(Entries listing target coordinates)
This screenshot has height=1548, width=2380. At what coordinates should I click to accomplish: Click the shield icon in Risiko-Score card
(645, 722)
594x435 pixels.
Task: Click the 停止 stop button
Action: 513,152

#### [Stated problem]
Return every line of the listing above without any change.

#### [Answer for this exercise]
This screenshot has height=1548, width=2380. At what coordinates should I click to accomplish: Click the shield icon in Risiko-Score card
(645, 722)
594x435 pixels.
Task: Click the 停止 stop button
Action: 513,152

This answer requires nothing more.